*YOUR INSTRUCTIONS:* Tell how many lines in these records contain the string "axis", with only the number as the reply.

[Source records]
== Segment start ==

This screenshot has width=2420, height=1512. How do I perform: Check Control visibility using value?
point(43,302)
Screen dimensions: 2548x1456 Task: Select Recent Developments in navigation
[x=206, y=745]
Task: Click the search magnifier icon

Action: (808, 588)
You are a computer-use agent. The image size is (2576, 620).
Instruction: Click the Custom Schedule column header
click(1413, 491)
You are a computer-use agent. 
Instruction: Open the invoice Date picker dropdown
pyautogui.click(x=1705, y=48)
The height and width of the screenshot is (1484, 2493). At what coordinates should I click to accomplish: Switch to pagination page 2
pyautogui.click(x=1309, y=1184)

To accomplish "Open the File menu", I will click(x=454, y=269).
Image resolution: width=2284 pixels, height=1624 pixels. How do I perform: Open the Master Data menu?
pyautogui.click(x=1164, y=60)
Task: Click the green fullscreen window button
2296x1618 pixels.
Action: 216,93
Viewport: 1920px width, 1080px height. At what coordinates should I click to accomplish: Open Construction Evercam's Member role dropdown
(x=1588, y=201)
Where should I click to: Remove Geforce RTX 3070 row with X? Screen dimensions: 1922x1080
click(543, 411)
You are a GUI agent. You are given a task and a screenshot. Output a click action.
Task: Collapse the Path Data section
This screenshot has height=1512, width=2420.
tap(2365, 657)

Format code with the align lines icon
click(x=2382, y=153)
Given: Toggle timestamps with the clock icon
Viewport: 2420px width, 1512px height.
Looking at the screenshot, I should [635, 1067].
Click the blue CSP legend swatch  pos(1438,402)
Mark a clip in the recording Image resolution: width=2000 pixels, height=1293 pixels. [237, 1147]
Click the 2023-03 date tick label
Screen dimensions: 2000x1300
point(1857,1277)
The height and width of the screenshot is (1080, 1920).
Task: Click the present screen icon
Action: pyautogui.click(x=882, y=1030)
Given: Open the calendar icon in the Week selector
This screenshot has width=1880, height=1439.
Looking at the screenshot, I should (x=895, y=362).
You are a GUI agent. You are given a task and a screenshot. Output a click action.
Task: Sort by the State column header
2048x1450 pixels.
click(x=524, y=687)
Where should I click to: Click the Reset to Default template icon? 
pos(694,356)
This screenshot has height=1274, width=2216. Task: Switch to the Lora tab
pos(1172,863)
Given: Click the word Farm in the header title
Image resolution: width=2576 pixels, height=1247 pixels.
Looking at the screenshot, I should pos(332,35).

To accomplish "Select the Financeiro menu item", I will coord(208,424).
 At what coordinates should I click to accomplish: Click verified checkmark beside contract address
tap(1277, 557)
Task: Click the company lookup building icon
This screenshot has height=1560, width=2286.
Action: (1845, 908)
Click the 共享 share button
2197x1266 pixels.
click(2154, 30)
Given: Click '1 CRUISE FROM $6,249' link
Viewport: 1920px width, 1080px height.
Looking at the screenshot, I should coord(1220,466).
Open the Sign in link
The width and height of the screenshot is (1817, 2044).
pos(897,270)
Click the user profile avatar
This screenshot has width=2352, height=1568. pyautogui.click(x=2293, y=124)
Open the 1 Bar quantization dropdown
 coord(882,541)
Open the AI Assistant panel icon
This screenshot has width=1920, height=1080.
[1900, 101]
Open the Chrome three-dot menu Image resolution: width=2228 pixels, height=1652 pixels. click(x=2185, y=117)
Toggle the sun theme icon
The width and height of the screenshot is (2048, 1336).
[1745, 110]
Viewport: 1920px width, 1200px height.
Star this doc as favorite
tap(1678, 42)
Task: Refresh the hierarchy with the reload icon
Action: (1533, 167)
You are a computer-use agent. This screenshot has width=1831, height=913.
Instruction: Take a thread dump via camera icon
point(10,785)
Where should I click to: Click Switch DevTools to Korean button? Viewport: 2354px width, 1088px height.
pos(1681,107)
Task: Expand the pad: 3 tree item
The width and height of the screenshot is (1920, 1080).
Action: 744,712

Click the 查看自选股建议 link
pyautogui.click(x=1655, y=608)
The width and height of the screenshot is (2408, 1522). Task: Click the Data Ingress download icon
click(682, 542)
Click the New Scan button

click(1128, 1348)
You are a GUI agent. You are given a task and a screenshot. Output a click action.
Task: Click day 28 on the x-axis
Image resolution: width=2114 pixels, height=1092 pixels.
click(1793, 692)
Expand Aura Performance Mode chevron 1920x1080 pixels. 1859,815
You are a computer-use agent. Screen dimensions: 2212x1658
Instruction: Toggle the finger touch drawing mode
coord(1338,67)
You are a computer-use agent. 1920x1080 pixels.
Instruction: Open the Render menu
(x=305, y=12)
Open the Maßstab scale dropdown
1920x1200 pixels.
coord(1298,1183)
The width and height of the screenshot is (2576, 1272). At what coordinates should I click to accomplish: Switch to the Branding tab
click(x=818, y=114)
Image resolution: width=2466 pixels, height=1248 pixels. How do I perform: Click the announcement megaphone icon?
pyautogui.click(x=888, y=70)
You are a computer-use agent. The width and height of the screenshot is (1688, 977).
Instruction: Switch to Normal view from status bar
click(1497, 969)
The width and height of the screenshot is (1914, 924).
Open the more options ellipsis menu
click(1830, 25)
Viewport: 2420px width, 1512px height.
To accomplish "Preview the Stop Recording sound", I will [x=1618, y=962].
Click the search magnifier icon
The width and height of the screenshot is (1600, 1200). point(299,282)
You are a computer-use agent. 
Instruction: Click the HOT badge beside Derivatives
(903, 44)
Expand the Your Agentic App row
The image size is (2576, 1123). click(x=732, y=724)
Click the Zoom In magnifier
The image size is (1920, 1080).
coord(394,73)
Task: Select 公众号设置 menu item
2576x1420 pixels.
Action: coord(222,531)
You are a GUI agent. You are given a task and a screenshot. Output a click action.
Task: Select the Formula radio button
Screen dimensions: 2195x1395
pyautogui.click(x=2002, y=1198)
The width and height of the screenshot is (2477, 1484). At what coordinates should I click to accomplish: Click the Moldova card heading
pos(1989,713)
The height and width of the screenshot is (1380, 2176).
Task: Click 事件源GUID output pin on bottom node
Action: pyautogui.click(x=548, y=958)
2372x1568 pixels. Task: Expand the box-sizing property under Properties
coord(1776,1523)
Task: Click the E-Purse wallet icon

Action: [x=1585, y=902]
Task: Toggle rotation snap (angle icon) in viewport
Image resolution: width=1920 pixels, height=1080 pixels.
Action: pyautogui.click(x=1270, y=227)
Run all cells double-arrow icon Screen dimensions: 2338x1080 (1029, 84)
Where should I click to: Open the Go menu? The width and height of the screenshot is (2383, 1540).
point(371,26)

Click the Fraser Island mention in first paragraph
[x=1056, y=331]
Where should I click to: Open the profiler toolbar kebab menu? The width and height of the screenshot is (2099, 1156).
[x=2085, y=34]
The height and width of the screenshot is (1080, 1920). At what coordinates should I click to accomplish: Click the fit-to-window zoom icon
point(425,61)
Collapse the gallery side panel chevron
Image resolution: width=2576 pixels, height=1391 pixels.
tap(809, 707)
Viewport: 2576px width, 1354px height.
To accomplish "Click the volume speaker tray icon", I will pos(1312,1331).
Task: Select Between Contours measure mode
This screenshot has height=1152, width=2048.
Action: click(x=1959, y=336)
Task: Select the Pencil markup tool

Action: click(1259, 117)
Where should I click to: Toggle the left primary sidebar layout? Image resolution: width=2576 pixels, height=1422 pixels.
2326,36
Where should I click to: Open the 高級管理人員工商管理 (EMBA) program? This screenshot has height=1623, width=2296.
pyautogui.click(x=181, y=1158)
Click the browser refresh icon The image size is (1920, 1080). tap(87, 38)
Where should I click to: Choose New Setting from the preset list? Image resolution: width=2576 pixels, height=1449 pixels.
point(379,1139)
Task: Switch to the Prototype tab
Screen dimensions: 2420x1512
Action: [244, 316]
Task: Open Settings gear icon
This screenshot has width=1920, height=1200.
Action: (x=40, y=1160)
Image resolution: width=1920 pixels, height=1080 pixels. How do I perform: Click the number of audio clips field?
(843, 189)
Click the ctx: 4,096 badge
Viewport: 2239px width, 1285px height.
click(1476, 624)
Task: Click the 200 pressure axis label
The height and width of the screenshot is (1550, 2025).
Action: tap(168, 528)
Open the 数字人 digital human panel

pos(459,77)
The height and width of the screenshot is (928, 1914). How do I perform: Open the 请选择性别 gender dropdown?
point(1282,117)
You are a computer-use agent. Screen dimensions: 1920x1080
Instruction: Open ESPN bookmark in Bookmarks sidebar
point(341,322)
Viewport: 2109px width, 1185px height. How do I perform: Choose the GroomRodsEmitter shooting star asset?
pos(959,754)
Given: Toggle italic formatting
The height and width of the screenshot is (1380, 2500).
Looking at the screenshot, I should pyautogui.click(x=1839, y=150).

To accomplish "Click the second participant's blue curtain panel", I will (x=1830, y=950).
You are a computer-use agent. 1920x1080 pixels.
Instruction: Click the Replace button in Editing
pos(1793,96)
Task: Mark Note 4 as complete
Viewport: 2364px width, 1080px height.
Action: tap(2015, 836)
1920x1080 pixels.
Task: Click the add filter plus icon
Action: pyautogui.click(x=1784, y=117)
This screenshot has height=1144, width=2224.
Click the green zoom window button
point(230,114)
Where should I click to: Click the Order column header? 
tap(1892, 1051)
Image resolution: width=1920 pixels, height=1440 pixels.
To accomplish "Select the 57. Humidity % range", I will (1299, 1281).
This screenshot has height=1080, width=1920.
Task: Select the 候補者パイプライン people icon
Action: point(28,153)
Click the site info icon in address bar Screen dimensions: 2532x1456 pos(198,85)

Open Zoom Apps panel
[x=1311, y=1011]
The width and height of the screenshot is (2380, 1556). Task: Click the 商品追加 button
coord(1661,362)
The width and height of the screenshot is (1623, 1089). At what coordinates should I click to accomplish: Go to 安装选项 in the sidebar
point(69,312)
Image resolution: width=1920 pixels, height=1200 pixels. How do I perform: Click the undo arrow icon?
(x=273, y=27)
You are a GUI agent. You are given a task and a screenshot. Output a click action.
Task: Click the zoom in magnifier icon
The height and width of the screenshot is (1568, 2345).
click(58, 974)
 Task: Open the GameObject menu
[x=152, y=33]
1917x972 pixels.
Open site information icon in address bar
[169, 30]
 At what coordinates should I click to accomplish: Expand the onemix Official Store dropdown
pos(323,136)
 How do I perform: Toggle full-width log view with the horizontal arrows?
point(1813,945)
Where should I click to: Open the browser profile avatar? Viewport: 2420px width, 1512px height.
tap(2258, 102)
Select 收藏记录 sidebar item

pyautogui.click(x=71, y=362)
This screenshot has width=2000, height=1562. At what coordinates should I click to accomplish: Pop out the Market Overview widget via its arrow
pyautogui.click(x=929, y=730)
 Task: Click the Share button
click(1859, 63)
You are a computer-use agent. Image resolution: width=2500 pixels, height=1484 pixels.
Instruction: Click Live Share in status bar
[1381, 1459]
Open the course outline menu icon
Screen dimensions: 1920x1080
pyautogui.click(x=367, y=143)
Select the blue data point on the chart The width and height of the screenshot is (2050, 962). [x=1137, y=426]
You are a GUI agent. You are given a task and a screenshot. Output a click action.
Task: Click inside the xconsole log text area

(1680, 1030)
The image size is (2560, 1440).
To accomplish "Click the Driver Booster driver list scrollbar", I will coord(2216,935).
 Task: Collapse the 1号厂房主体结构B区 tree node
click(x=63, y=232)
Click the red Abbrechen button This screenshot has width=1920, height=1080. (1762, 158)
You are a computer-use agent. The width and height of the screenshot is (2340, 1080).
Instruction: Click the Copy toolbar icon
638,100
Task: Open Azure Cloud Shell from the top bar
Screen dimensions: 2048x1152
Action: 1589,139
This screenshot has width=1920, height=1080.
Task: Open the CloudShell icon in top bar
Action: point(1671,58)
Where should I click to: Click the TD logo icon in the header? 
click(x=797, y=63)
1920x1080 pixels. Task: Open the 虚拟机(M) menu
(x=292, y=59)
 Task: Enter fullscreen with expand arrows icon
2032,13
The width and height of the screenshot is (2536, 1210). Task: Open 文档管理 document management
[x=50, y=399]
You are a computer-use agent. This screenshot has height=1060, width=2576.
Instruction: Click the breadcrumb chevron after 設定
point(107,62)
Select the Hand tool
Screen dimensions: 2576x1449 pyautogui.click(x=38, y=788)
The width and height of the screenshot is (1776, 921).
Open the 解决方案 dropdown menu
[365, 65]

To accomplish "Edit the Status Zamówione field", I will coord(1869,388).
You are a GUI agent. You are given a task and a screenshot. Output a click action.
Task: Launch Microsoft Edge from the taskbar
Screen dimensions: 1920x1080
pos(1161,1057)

== Segment end ==

*RESULT OF THE EXERCISE:* 2